I suppose that in the preceding part of the exercise you have shown that image of $\mu$ is $[0,\infty)$, i.e. every non-negative real number can be be obtained as $\mu(A)$ for some set $A$.
More generally, for arbitrary decreasing sequence $u_n$ we have, that every positive number can be obtained as $\sum_{n\in A}u_n$ whenever $\sum_{k=1}^\infty u_k=\infty$ and $\lim\limits_{k\to\infty} u_k=0$, see e.g. here. (The claim given in that answer is more general than this.) You have shown this for $u_n=\frac1{n+1}$ in the preceding part of this exercise, it should be easy to check that the same argument works for arbitrary such sequence.

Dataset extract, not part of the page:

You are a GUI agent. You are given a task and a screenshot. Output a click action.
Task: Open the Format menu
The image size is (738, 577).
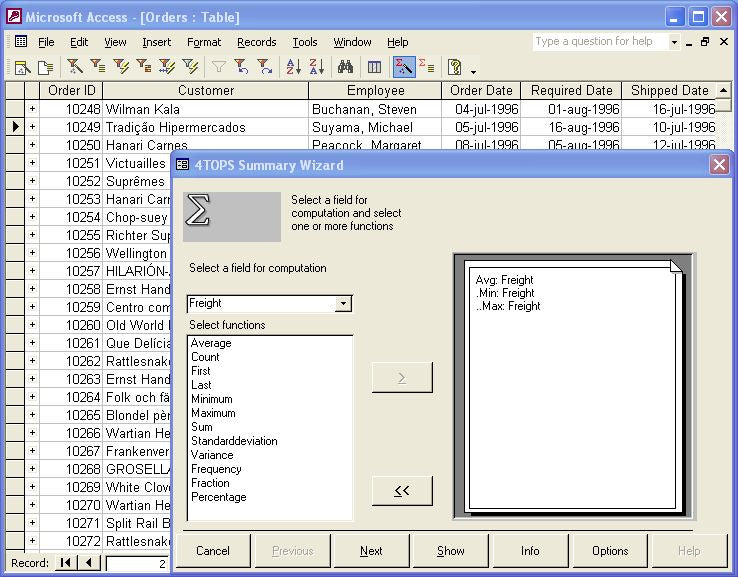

It is obvious that $A_0=\{\emptyset\}$. Now we can show that if $x>0$ can be obtained as $\mu(A)=x$, then there is infinitely many such sets, i.e. each $A_x$ is infinite.
Indeed, let $x$ has a representation $\sum_{n\in A} u_n$ and $n_0\in A$. Then we can simply omit $u_{n_0}$ from the sequence and apply the same observation to the new sequence. Again, $x$ has some representation, but it has to be a different one, since it does not contain $n_0$.
We can continue like this - we choose some $n_1$, then we obtain a new representation which does not contains $n_0$, $n_1$ etc. We will get infinitely many sets belonging to $A_x$.
However, I don't see what cardinality will the set $A_x$ have. (Aside from obvious estimate that it is between $\aleph_0$ and $\mathfrak c=2^{\aleph_0}$.)